** Records supplied follows **

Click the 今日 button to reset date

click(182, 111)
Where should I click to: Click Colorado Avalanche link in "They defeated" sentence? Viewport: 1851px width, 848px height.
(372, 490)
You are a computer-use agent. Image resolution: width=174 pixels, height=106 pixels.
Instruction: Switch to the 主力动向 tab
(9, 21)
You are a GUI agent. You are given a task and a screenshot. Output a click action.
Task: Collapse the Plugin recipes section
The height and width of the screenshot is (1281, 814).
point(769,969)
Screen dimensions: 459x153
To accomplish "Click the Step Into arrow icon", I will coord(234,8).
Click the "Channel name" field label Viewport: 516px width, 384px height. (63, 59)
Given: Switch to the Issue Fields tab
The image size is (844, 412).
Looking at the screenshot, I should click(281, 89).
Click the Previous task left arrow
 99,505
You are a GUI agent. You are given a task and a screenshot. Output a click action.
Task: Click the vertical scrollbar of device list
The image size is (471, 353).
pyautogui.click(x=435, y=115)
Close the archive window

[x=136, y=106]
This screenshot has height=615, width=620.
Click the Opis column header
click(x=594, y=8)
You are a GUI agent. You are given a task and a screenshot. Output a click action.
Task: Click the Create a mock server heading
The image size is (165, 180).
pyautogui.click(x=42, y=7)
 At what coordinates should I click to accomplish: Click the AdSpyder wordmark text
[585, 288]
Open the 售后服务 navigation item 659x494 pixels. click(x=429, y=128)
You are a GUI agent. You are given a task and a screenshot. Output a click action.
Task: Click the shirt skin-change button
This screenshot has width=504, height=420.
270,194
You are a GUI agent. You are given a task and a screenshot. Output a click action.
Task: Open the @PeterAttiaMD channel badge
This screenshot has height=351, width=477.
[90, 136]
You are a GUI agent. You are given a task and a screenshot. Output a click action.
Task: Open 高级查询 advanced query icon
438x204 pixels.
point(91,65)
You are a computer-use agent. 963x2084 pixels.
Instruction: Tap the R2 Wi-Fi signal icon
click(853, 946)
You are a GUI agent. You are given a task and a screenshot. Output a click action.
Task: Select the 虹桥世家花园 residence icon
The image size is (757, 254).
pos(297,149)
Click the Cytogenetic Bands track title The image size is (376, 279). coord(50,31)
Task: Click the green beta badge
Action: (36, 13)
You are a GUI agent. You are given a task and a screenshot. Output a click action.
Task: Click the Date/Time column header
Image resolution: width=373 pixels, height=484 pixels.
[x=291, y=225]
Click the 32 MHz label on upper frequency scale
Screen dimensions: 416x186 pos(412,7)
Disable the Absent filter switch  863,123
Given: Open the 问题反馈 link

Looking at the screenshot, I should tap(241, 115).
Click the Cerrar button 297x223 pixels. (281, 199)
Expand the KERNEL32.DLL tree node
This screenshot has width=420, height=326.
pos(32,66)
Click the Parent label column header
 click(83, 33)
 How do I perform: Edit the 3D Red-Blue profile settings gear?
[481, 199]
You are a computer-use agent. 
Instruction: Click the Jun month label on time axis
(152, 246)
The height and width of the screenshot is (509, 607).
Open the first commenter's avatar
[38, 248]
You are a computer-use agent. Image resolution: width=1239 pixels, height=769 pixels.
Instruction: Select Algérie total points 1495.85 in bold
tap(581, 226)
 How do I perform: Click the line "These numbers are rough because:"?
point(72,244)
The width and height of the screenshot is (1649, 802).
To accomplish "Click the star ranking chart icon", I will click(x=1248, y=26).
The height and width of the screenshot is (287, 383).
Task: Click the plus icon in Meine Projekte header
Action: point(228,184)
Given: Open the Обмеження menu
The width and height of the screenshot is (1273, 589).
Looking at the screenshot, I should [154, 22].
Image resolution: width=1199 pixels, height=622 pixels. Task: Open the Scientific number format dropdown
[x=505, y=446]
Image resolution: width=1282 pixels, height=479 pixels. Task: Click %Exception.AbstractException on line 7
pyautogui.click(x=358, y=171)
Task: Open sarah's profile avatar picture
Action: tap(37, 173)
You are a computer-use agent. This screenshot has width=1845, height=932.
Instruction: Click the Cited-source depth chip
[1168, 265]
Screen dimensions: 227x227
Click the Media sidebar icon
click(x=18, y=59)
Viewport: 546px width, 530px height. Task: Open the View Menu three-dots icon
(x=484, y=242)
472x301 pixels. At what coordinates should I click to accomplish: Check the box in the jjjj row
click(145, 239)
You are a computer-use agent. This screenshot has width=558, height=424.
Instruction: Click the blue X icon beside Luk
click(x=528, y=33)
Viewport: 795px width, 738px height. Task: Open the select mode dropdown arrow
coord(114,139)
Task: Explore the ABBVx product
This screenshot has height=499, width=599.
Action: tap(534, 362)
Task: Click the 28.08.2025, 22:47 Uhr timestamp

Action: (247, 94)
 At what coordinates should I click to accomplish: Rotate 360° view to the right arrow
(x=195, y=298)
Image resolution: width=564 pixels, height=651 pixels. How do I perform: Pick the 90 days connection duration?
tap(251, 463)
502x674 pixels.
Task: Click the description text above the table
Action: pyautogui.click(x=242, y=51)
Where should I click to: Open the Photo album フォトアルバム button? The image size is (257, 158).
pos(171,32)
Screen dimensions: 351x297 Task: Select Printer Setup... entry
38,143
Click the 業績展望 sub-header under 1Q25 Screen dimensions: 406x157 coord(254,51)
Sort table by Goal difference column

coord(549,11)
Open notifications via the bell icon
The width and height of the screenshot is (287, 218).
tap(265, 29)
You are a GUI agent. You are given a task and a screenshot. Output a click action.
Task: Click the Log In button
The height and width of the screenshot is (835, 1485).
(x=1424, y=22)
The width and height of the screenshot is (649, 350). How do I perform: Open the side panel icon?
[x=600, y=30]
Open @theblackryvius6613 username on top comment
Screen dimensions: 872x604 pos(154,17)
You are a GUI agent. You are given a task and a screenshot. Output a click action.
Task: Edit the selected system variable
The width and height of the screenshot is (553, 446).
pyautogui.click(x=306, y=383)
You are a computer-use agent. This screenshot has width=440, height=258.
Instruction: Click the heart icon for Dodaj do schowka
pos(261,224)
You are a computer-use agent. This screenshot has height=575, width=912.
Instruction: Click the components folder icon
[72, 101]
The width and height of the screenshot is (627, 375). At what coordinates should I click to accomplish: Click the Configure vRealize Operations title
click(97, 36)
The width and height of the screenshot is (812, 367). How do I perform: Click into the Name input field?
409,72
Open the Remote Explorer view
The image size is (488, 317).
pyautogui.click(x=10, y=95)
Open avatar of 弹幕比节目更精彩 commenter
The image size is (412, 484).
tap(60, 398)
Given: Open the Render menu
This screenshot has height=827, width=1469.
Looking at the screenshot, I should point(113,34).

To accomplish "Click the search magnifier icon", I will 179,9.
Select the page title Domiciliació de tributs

** End of Records supplied **

Instructions for the task ▸ Among the records above, which lines hold the word "computer"? Copy each one.

Reply ▸
You are a computer-use agent. Image resolution: width=174 pixels, height=106 pixels.
You are a computer-use agent. 963x2084 pixels.
You are a computer-use agent. 
You are a computer-use agent. Image resolution: width=1239 pixels, height=769 pixels.
You are a computer-use agent. This screenshot has width=1845, height=932.
You are a computer-use agent. This screenshot has width=558, height=424.
You are a computer-use agent. This screenshot has width=440, height=258.
You are a computer-use agent. This screenshot has height=575, width=912.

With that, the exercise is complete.